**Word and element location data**
════════

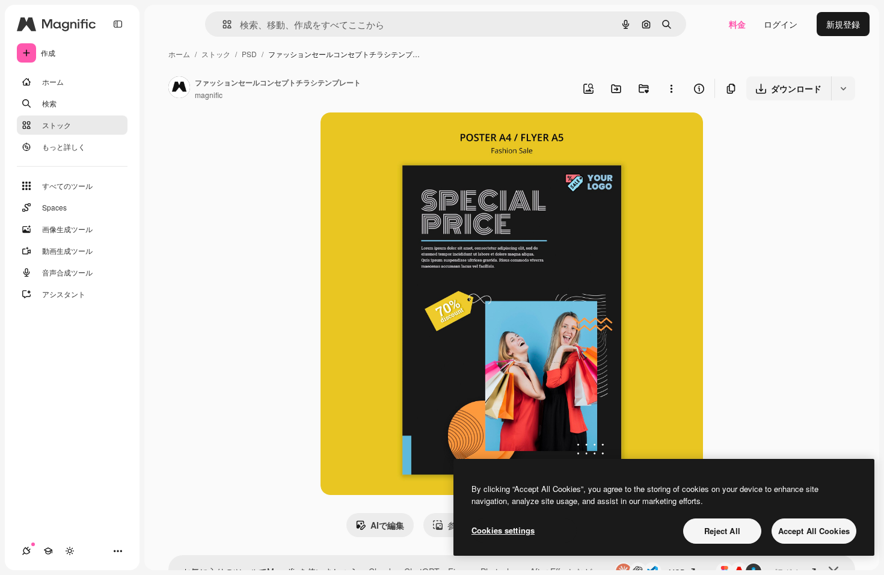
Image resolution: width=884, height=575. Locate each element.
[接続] (26, 551)
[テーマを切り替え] (69, 551)
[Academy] (48, 551)
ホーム (179, 54)
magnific (209, 95)
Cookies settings (503, 530)
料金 (737, 24)
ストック (215, 54)
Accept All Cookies (814, 531)
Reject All (722, 531)
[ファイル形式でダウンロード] (843, 88)
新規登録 (843, 24)
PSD (249, 54)
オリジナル (403, 135)
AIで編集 (387, 525)
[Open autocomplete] (222, 24)
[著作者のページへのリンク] (179, 88)
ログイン (780, 24)
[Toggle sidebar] (117, 24)
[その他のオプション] (671, 88)
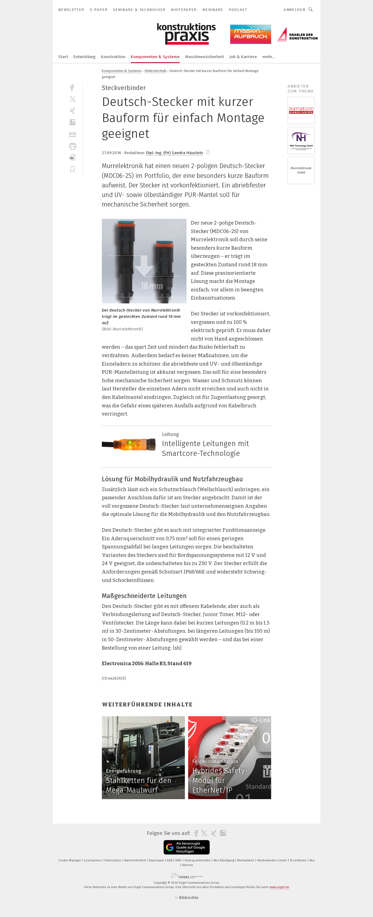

════════

**Aim**
Lay out all the items above as a JSON list of strings with one string per line, skipping blank lines and omitting the pictures.

**Solution for this problem**
[
  "Image resolution: width=884, height=575. Locate each element.",
  "[接続] (26, 551)",
  "[テーマを切り替え] (69, 551)",
  "[Academy] (48, 551)",
  "ホーム (179, 54)",
  "magnific (209, 95)",
  "Cookies settings (503, 530)",
  "料金 (737, 24)",
  "ストック (215, 54)",
  "Accept All Cookies (814, 531)",
  "Reject All (722, 531)",
  "[ファイル形式でダウンロード] (843, 88)",
  "新規登録 (843, 24)",
  "PSD (249, 54)",
  "オリジナル (403, 135)",
  "AIで編集 (387, 525)",
  "[Open autocomplete] (222, 24)",
  "[著作者のページへのリンク] (179, 88)",
  "ログイン (780, 24)",
  "[Toggle sidebar] (117, 24)",
  "[その他のオプション] (671, 88)"
]